# Stored records:
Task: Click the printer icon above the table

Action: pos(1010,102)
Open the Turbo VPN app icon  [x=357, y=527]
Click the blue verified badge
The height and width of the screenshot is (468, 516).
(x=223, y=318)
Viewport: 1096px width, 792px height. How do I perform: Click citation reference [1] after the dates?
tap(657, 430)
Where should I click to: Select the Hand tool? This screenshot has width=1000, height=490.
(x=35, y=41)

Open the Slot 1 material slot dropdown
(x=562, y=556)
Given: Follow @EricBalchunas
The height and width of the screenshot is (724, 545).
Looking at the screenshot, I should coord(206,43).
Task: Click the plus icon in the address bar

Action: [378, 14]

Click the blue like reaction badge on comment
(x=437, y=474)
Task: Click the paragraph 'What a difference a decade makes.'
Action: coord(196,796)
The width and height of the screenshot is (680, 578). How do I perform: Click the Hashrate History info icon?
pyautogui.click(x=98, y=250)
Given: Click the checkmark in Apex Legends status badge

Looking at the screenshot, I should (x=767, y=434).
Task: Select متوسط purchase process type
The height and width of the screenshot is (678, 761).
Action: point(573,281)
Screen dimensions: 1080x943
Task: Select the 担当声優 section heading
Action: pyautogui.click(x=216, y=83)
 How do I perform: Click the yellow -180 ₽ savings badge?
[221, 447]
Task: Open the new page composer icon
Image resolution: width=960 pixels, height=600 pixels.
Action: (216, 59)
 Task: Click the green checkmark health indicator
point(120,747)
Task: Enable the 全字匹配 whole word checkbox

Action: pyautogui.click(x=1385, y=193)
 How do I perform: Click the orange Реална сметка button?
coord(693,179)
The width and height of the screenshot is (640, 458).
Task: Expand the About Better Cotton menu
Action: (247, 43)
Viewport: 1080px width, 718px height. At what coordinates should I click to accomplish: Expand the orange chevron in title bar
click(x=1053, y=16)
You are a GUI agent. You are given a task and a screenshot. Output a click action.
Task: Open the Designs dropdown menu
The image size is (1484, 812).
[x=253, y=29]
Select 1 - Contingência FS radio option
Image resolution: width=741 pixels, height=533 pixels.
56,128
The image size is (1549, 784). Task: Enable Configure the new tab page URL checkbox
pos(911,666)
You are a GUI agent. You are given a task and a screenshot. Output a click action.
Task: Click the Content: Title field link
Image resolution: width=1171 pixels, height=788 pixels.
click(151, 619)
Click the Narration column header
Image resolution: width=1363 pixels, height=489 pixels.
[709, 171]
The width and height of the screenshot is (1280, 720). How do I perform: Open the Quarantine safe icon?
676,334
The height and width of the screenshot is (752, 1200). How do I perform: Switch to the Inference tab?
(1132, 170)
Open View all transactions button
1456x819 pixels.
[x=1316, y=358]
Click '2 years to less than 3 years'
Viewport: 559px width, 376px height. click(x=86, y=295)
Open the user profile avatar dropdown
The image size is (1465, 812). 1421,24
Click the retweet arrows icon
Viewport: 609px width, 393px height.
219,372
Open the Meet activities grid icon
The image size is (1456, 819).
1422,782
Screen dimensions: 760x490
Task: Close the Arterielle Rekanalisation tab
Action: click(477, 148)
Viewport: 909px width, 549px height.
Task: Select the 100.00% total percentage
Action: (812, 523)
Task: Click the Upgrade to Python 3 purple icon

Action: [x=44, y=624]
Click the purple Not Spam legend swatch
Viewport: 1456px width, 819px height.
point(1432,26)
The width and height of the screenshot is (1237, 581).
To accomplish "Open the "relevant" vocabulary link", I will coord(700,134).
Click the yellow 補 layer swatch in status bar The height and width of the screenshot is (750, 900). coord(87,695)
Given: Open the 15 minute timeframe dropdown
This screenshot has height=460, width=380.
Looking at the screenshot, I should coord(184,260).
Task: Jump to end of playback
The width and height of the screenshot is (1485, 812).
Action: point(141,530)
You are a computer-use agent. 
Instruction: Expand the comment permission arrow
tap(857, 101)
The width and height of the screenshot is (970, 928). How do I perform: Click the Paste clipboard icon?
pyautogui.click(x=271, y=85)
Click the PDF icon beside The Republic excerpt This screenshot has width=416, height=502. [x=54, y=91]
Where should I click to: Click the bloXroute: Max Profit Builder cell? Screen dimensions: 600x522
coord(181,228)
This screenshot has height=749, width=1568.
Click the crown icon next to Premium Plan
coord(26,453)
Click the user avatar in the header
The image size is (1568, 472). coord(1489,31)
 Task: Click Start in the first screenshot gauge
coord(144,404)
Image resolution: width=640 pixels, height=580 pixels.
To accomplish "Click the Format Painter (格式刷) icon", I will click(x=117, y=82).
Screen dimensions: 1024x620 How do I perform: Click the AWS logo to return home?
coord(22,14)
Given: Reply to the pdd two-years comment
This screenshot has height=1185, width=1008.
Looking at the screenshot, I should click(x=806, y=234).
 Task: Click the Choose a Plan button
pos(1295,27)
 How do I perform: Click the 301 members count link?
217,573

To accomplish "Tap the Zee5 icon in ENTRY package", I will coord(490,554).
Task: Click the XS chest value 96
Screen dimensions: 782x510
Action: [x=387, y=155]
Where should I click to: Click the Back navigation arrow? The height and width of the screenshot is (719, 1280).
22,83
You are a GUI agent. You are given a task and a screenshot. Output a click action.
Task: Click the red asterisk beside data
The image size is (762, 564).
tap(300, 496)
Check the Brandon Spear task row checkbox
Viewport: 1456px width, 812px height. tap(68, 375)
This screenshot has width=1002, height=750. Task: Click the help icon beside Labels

# What the exercise asks:
Please set out every line of the rows above as a JSON list of strings, one string per line, leaving out blank lines.

# Output for this task:
[
  "Task: Click the printer icon above the table",
  "Action: pos(1010,102)",
  "Open the Turbo VPN app icon  [x=357, y=527]",
  "Click the blue verified badge",
  "The height and width of the screenshot is (468, 516).",
  "(x=223, y=318)",
  "Viewport: 1096px width, 792px height. How do I perform: Click citation reference [1] after the dates?",
  "tap(657, 430)",
  "Where should I click to: Select the Hand tool? This screenshot has width=1000, height=490.",
  "(x=35, y=41)",
  "Open the Slot 1 material slot dropdown",
  "(x=562, y=556)",
  "Given: Follow @EricBalchunas",
  "The height and width of the screenshot is (724, 545).",
  "Looking at the screenshot, I should coord(206,43).",
  "Task: Click the plus icon in the address bar",
  "Action: [378, 14]",
  "Click the blue like reaction badge on comment",
  "(x=437, y=474)",
  "Task: Click the paragraph 'What a difference a decade makes.'",
  "Action: coord(196,796)",
  "The width and height of the screenshot is (680, 578). How do I perform: Click the Hashrate History info icon?",
  "pyautogui.click(x=98, y=250)",
  "Given: Click the checkmark in Apex Legends status badge",
  "Looking at the screenshot, I should (x=767, y=434).",
  "Task: Select متوسط purchase process type",
  "The height and width of the screenshot is (678, 761).",
  "Action: point(573,281)",
  "Screen dimensions: 1080x943",
  "Task: Select the 担当声優 section heading",
  "Action: pyautogui.click(x=216, y=83)",
  " How do I perform: Click the yellow -180 ₽ savings badge?",
  "[221, 447]",
  "Task: Open the new page composer icon",
  "Image resolution: width=960 pixels, height=600 pixels.",
  "Action: (216, 59)",
  " Task: Click the green checkmark health indicator",
  "point(120,747)",
  "Task: Enable the 全字匹配 whole word checkbox",
  "Action: pyautogui.click(x=1385, y=193)",
  " How do I perform: Click the orange Реална сметка button?",
  "coord(693,179)",
  "The width and height of the screenshot is (640, 458).",
  "Task: Expand the About Better Cotton menu",
  "Action: (247, 43)",
  "Viewport: 1080px width, 718px height. At what coordinates should I click to accomplish: Expand the orange chevron in title bar",
  "click(x=1053, y=16)",
  "You are a GUI agent. You are given a task and a screenshot. Output a click action.",
  "Task: Open the Designs dropdown menu",
  "The image size is (1484, 812).",
  "[x=253, y=29]",
  "Select 1 - Contingência FS radio option",
  "Image resolution: width=741 pixels, height=533 pixels.",
  "56,128",
  "The image size is (1549, 784). Task: Enable Configure the new tab page URL checkbox",
  "pos(911,666)",
  "You are a GUI agent. You are given a task and a screenshot. Output a click action.",
  "Task: Click the Content: Title field link",
  "Image resolution: width=1171 pixels, height=788 pixels.",
  "click(151, 619)",
  "Click the Narration column header",
  "Image resolution: width=1363 pixels, height=489 pixels.",
  "[709, 171]",
  "The width and height of the screenshot is (1280, 720). How do I perform: Open the Quarantine safe icon?",
  "676,334",
  "The height and width of the screenshot is (752, 1200). How do I perform: Switch to the Inference tab?",
  "(1132, 170)",
  "Open View all transactions button",
  "1456x819 pixels.",
  "[x=1316, y=358]",
  "Click '2 years to less than 3 years'",
  "Viewport: 559px width, 376px height. click(x=86, y=295)",
  "Open the user profile avatar dropdown",
  "The image size is (1465, 812). 1421,24",
  "Click the retweet arrows icon",
  "Viewport: 609px width, 393px height.",
  "219,372",
  "Open the Meet activities grid icon",
  "The image size is (1456, 819).",
  "1422,782",
  "Screen dimensions: 760x490",
  "Task: Close the Arterielle Rekanalisation tab",
  "Action: click(477, 148)",
  "Viewport: 909px width, 549px height.",
  "Task: Select the 100.00% total percentage",
  "Action: (812, 523)",
  "Task: Click the Upgrade to Python 3 purple icon",
  "Action: [x=44, y=624]",
  "Click the purple Not Spam legend swatch",
  "Viewport: 1456px width, 819px height.",
  "point(1432,26)",
  "The width and height of the screenshot is (1237, 581).",
  "To accomplish \"Open the \"relevant\" vocabulary link\", I will coord(700,134).",
  "Click the yellow 補 layer swatch in status bar The height and width of the screenshot is (750, 900). coord(87,695)",
  "Given: Open the 15 minute timeframe dropdown",
  "This screenshot has height=460, width=380.",
  "Looking at the screenshot, I should coord(184,260).",
  "Task: Jump to end of playback",
  "The width and height of the screenshot is (1485, 812).",
  "Action: point(141,530)",
  "You are a computer-use agent. ",
  "Instruction: Expand the comment permission arrow",
  "tap(857, 101)",
  "The width and height of the screenshot is (970, 928). How do I perform: Click the Paste clipboard icon?",
  "pyautogui.click(x=271, y=85)",
  "Click the PDF icon beside The Republic excerpt This screenshot has width=416, height=502. [x=54, y=91]",
  "Where should I click to: Click the bloXroute: Max Profit Builder cell? Screen dimensions: 600x522",
  "coord(181,228)",
  "This screenshot has height=749, width=1568.",
  "Click the crown icon next to Premium Plan",
  "coord(26,453)",
  "Click the user avatar in the header",
  "The image size is (1568, 472). coord(1489,31)",
  " Task: Click Start in the first screenshot gauge",
  "coord(144,404)",
  "Image resolution: width=640 pixels, height=580 pixels.",
  "To accomplish \"Click the Format Painter (格式刷) icon\", I will click(x=117, y=82).",
  "Screen dimensions: 1024x620 How do I perform: Click the AWS logo to return home?",
  "coord(22,14)",
  "Given: Reply to the pdd two-years comment",
  "This screenshot has height=1185, width=1008.",
  "Looking at the screenshot, I should click(x=806, y=234).",
  " Task: Click the Choose a Plan button",
  "pos(1295,27)",
  " How do I perform: Click the 301 members count link?",
  "217,573",
  "To accomplish \"Tap the Zee5 icon in ENTRY package\", I will coord(490,554).",
  "Task: Click the XS chest value 96",
  "Screen dimensions: 782x510",
  "Action: [x=387, y=155]",
  "Where should I click to: Click the Back navigation arrow? The height and width of the screenshot is (719, 1280).",
  "22,83",
  "You are a GUI agent. You are given a task and a screenshot. Output a click action.",
  "Task: Click the red asterisk beside data",
  "The image size is (762, 564).",
  "tap(300, 496)",
  "Check the Brandon Spear task row checkbox",
  "Viewport: 1456px width, 812px height. tap(68, 375)",
  "This screenshot has width=1002, height=750. Task: Click the help icon beside Labels"
]